Re: AbiWord.Unicode.clue++

Drazen Kacar (dave@srce.hr)
Sat, 20 Mar 1999 12:13:15 +0100


Eric W. Sink wrote:
> AbiWord.Unicode.clue++
[...]

OK, here are a few thoughts. Comments about current implementation are
based on the behaviour of AbiWord 0.5.2 built on Solaris 7 using Sun's
X server and Sun's Type 5 keyboard. If you thought Unicode is bad,
wait until you come to the wonderfull world of X keyboard model. :-)

As far as I know, there are two worlds with different needs for I18N.
What works well for one of them is usually considered unusable or
strange by the other. On one side is CJK world with its multibyte
encodings and on the other is ISO 8859-x world with a single byte
encoding. If you make an application which works perfectly well
with Latin 1 encodings, it probably won't work good enough in other
Latin x environments, so you can't rely on Latin 1 testers for the
single byte world.

I can test, advise etc. for the Latin 2 encoding (getting that right
would probably mean you'll have it right for the rest of ISO 8859-x
encodings in languages written from left to right). I don't know
much about multibyte environments, so I won't talk about that.

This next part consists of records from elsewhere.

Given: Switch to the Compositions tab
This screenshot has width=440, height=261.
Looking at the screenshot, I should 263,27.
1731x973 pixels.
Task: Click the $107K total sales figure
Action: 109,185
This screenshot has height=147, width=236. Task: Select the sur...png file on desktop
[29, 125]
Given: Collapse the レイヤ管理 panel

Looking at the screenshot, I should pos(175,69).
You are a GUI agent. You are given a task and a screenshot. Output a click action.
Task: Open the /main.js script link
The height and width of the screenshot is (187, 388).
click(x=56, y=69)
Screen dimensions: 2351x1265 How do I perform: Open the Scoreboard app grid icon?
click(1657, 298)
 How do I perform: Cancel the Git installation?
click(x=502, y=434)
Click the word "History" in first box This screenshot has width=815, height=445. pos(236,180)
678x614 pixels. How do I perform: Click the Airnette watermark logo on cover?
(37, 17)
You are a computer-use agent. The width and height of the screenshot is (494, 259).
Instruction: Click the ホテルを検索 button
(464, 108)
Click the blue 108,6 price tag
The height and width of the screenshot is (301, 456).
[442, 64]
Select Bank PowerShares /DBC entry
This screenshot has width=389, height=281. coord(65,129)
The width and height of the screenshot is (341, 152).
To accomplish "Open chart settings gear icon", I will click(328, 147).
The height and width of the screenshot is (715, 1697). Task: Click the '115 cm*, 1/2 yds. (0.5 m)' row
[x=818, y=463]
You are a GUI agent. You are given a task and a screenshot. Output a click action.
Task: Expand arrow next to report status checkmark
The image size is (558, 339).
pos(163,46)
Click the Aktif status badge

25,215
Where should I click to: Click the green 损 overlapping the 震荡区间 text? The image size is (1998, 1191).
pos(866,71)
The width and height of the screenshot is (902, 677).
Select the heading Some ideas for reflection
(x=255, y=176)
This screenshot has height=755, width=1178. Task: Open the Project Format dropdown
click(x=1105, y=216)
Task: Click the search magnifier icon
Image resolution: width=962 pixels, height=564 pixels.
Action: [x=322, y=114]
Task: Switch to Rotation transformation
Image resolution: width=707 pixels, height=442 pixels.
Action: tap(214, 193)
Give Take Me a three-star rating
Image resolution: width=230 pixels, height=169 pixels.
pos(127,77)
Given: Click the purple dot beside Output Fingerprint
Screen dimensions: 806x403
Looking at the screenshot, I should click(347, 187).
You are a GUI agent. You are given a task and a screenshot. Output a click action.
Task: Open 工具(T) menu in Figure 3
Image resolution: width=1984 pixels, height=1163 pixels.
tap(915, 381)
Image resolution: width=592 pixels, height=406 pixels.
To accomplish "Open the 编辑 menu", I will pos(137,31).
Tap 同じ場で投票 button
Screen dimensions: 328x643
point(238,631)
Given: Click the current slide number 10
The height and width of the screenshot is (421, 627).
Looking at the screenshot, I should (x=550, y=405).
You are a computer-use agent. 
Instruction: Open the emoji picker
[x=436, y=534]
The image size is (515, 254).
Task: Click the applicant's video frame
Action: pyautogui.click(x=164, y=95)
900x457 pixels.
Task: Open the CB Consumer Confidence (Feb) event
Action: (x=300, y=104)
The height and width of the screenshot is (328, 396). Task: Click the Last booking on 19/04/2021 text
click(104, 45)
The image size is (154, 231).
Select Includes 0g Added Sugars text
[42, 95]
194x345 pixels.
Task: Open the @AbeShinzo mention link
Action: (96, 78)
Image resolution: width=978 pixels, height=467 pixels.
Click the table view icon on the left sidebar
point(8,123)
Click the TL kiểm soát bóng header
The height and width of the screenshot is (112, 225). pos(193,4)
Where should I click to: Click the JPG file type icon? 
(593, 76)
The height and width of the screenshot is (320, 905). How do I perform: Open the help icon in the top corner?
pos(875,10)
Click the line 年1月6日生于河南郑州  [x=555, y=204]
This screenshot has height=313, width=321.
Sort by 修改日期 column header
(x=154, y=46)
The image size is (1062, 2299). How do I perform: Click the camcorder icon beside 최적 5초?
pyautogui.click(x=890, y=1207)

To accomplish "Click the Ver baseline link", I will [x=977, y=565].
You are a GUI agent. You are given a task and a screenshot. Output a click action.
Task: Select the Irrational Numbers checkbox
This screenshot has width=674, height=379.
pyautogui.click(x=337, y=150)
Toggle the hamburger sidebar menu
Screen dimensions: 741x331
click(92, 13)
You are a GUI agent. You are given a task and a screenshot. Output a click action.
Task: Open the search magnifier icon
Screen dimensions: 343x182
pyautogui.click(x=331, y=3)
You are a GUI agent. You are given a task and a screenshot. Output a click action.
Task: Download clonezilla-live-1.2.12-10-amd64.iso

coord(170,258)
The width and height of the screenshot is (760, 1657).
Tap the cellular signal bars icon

First of all, there is a discussion on Mozilla I18N newsgroup/mailing
list which you'd probably want to read. Thread's subject is
"PostScript Text rendering..." None of the versions of Netscape's
browser released so far was able to correctly print HTML page in
Latin 2. The browser was always generating Latin 1 PostScript. I think
they are finally trying to get that right, so it might be worthwile
to read it.

Currently the biggest problem is a lack of code page selector in
the font dialog. If I have Latin 1 and Latin 2 Helvetica, I can't
use both of them. There should be a menu for this selection.
Don't put various iso-8859-x selections in it if you can avoid it,
since people usually don't remember that numbers. Use something
like "Latin 1", "Latin 2", "Cyrillic", "Greek", etc. I know that
Cyrillic is ISO 8859-5, but I really can't remember which code
page contains Greek characters, so I'd have to look it up somewhere
or go by the trial and error procedure.

When the program loads a file from the disk and it doesn't have
fonts which are specified in the file, don't just blindly use
your fallback font. If the document was written in Latin 2, I really
don't want to see it in Latin 1 Times. Any Latin 2 font would be
better than that.

Current save format for non-ASCII characters is &#x<hex code>. This is
not desirable. If the document is written in a single code page, it
would be much nicer if that code page was used in the save file, so
I could use all Unix text tools on it. It's very nice that the
document format is humen readable XML, but if you put multicharacter
things in there, it isn't very usable any more. If the document uses
several code pages, I suppose UTF-8 would be the right thing.
Except in one case. If we have a document with German and Polish
text, it colud happen that German was written using Latin 1 and
Polish is in Latin 2. However, German characters are included in
Latin 2 (at the same positions), as well as several other code
pages, so you'd still be able to save it in a single byte encoding.

Then, there is a localization issue. If I want to translate menu
entries to Chech, I'd have to use Latin 2 for that, so your localization
code must provide a way to specify code page. More than that, you'd
have to provide a space for several font names to be tried. GTK uses
Helvetica as a default font. Solaris, for example, doesn't come with
Latin 2 Helvetica, but there is Arial. This could be changed in gtkrc
file, but you can't rely on that. Additional problem is that GTK doesn't
know about X resources and information in gtkrc might not be correct
if the application uses non-local display.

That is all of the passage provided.